On April 12, 2019, a Proust 2019 colloquium was held at the Maison Française of Columbia University, under the aegis of the French department, the Maison Française, and the Heyman Center, the whole made possible by the generous sponsorship of the Maurice I. Parisier Foundation.

With the help of Jeanine Parisier Plottel (PhD, Columbia University; professor emerita City University New York, Hunter College; Chevalier de la Légion d’honneur) as well as my colleagues, I conceived this colloquium as a Proust conference with a difference. Innumerable Proust events have been held, especially before, during, and since the centenary year of publication of Du côté de chez Swann in 2013, including our own Proust Reread/Proust relu in October 2013, the proceedings of which became a special issue of Romanic Review (105 nos. 3–4).
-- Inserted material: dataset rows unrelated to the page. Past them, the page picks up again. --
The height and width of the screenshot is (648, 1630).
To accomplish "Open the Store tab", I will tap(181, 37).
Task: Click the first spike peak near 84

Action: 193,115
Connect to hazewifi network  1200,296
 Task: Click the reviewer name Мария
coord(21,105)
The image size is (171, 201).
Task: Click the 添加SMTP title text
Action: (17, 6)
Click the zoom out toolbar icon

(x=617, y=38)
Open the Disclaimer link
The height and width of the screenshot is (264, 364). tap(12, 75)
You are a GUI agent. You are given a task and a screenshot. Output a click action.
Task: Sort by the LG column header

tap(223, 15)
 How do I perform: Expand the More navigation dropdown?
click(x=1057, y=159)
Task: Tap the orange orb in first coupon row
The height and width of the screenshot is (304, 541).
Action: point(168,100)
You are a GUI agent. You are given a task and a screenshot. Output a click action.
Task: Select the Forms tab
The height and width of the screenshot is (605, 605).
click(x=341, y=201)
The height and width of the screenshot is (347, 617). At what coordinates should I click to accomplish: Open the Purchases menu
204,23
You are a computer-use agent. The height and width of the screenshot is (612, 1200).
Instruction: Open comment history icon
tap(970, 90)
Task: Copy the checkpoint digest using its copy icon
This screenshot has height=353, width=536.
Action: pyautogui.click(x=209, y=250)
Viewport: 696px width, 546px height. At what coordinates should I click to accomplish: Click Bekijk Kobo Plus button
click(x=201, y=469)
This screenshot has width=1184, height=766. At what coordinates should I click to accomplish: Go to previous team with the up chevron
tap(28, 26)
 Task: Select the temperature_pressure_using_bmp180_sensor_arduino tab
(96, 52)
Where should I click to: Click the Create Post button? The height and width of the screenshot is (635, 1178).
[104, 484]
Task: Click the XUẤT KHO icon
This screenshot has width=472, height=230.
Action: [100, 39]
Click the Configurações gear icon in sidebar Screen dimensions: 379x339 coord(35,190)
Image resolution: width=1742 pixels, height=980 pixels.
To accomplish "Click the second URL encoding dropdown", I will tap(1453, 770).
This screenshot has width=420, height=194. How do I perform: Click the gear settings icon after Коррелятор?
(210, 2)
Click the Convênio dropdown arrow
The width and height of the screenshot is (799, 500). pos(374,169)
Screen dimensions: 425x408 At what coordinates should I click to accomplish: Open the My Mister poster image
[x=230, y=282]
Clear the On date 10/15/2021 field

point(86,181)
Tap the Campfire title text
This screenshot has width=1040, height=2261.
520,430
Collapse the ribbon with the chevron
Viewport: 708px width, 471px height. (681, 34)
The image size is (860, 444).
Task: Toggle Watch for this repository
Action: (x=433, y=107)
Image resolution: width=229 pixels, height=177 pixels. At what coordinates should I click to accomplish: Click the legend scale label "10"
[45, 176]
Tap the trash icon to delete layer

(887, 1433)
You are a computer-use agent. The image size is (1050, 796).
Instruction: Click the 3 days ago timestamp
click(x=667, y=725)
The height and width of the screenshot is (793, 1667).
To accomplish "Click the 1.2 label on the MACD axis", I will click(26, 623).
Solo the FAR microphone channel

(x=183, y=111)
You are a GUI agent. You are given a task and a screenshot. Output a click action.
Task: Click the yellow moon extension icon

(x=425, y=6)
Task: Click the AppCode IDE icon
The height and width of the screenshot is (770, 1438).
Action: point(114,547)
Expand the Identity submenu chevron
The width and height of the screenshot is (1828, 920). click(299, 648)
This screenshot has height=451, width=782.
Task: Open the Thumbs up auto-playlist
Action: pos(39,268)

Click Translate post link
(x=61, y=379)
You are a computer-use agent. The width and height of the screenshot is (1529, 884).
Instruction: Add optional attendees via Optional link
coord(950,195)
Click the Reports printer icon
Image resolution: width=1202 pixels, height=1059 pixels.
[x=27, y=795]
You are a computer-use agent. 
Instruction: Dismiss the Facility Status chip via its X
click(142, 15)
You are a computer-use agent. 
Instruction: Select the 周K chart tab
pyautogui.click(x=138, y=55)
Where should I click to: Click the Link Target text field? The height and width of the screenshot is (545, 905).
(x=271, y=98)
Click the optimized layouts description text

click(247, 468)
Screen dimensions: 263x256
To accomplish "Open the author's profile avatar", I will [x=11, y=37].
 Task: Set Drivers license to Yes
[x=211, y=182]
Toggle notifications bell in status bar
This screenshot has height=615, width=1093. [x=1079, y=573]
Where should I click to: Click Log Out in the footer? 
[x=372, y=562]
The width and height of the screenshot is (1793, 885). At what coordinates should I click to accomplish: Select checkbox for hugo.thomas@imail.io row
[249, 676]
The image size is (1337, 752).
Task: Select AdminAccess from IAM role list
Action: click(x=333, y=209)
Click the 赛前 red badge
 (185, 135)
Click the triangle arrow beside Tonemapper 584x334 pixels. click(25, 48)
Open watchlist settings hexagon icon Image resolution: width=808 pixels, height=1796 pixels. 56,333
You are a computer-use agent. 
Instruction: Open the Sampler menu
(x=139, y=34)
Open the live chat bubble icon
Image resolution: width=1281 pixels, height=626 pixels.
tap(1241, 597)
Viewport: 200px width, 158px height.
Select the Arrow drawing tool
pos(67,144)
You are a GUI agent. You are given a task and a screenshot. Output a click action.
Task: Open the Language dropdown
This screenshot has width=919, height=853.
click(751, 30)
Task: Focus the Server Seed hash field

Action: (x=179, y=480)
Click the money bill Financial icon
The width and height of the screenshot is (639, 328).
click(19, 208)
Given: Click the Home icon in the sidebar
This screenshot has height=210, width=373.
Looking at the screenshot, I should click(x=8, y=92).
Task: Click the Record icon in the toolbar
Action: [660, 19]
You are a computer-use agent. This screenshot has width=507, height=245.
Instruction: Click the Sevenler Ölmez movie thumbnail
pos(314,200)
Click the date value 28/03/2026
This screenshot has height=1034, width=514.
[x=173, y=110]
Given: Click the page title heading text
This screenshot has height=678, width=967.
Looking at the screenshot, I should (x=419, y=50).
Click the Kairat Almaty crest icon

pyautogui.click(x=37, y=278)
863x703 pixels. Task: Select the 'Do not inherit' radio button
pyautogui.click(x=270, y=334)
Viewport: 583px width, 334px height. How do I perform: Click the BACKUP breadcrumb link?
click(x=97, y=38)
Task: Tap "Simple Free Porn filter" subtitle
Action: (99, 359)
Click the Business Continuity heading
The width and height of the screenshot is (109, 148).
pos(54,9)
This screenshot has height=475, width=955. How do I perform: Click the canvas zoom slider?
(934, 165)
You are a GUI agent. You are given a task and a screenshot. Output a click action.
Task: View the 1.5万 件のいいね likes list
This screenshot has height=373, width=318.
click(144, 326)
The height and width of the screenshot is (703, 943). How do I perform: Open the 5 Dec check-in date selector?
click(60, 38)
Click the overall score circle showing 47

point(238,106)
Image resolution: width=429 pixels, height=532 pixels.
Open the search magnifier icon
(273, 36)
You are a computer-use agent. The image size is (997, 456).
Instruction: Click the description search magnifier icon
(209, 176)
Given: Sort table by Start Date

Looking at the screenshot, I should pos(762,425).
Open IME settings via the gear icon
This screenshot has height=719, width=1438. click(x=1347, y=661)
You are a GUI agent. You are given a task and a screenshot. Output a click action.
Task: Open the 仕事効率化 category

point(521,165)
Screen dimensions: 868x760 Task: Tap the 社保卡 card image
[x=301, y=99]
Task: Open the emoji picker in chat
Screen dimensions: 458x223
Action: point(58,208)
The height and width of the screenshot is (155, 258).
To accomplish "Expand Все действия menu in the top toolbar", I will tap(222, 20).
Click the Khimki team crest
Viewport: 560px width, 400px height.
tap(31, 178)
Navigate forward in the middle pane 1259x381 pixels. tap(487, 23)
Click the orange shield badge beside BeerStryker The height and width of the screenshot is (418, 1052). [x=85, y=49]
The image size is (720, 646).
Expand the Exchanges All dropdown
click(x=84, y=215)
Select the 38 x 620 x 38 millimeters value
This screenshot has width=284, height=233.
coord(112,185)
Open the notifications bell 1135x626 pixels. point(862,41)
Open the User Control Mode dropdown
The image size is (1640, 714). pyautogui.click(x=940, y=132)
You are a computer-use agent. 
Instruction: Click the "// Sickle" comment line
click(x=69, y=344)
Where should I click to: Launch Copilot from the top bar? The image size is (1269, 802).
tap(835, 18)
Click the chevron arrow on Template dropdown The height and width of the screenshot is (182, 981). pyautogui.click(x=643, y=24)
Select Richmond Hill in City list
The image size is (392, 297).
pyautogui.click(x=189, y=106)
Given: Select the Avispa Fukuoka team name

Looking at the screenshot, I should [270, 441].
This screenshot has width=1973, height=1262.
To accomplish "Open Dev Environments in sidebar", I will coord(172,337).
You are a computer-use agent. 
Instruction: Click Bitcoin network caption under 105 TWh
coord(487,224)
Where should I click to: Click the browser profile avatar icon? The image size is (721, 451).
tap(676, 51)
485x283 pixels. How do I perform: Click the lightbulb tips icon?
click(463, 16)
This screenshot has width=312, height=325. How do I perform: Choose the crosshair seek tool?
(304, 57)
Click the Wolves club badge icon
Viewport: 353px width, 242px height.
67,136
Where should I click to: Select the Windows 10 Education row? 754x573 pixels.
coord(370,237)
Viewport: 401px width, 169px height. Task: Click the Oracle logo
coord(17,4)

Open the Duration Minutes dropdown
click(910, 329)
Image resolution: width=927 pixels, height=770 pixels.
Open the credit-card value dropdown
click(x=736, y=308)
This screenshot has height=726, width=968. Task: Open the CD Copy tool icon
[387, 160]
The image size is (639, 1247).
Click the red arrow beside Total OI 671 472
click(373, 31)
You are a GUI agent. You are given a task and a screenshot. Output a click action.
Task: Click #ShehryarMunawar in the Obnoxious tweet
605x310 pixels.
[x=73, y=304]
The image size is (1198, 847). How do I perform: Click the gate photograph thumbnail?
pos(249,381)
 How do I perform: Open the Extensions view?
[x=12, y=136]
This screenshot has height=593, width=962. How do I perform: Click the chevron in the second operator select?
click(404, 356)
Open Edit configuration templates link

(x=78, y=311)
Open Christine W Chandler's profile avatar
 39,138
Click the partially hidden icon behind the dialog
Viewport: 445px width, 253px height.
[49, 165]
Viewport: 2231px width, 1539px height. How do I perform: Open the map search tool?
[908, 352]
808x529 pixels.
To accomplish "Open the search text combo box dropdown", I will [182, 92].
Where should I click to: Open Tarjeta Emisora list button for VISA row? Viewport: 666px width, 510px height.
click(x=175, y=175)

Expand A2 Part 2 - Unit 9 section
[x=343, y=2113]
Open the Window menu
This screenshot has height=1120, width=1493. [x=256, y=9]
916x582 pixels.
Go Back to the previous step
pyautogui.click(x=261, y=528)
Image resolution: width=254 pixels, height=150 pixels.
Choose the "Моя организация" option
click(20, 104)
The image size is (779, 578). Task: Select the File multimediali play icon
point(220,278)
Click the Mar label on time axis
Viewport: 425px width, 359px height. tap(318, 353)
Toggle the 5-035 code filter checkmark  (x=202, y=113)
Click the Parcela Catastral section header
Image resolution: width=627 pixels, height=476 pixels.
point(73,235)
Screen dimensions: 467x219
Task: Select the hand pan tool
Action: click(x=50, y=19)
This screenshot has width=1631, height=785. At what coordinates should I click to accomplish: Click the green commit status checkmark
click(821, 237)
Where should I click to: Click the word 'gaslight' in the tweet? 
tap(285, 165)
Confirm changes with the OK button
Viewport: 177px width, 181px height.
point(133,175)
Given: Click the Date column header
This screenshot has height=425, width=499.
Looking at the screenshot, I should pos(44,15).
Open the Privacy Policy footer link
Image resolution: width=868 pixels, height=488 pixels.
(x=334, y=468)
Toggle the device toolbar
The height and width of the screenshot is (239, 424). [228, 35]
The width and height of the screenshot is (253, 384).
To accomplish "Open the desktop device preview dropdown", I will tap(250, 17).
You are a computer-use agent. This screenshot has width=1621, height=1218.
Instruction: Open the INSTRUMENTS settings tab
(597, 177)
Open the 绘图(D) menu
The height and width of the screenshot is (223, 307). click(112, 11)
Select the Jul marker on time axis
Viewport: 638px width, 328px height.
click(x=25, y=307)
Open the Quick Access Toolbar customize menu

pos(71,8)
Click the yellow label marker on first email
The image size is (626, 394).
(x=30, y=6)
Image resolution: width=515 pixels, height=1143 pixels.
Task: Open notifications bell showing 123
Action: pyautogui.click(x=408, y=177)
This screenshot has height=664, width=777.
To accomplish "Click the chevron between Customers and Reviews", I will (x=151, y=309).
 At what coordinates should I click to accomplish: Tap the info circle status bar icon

The impetus for this particular conference came via a conversation I had with Michael Lucey, who was organizing an MLA session on Albertine 1919, which reminded me that it was Proust’s controversial Prix Goncourt in 1919 for À l’ombre des jeunes filles en fleurs that had propelled him into true literary prominence. It occurred to me that it might be interesting to hold a Proust conference with a mixture of Proust scholars and nonspecialists, in particular writers who might talk about how reading Proust had affected their lives and careers. We therefore invited some Proust specialists and some writers who were not Proust specialists. The conference included a number of prepared papers, but consisted mostly of roundtable discussions during which writers spoke about their experience of reading Proust and debated what might account for the improbably immense popularity of his works today.

The cluster of Proust essays in this special issue is inspired by the Proust 2019 conference, but it bears only an oblique relation to the proceedings. Because most of the conference was spontaneous discussion, I decided that rather than attempt to re-create the event itself, I would try to gather something like a textual equivalent of the conference, with some essays being versions of the papers from the proceedings and others being unrelated to the conference. Some of the essays here are formal academic papers, and some are informal, autobiographical accounts of reading Proust from nonspecialists. They are organized in alphabetical order by author. In their very different ways these essays all bear testimony to the enduring relevance of Proust over a century hence.